— Start of AVAILABLE RECORDS —

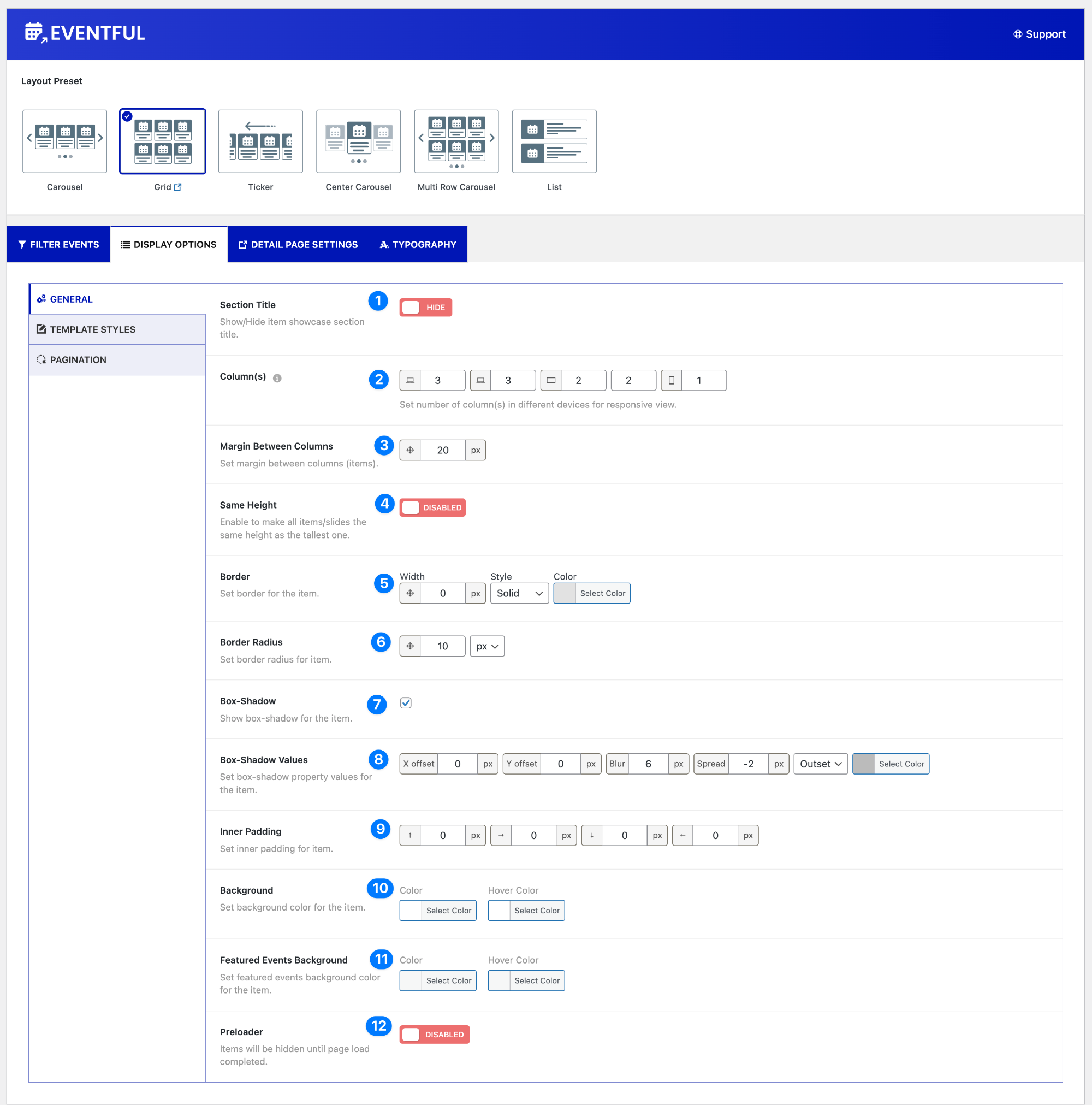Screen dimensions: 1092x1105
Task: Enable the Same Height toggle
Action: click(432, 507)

— End of AVAILABLE RECORDS —
— Start of AVAILABLE RECORDS —

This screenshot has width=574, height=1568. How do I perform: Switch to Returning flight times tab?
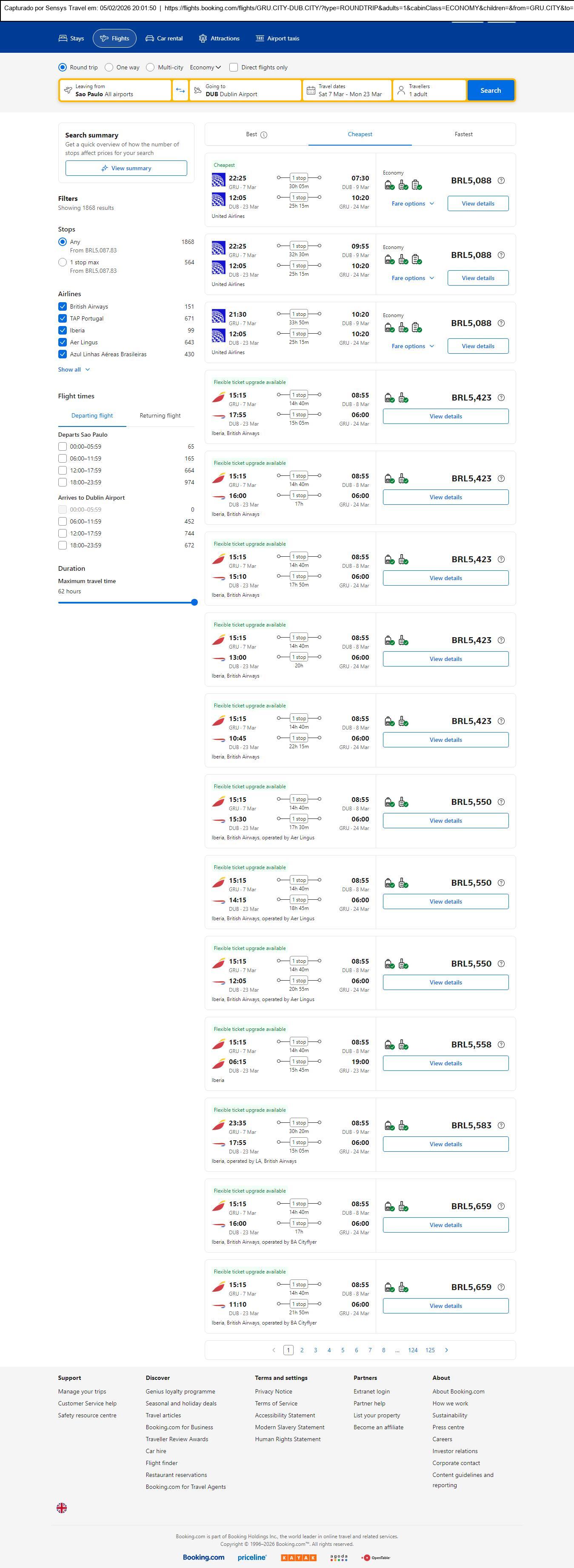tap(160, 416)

— End of AVAILABLE RECORDS —

## WHAT YOU WILL DO
Can you arrange everything from the line containing "This screenshot has" down to the line containing "tap(160, 416)" as a numbered list, with blank lines dropped and the pictures left out?

## RESPONSE TO THE EXERCISE
1. This screenshot has width=574, height=1568. How do I perform: Switch to Returning flight times tab?
2. tap(160, 416)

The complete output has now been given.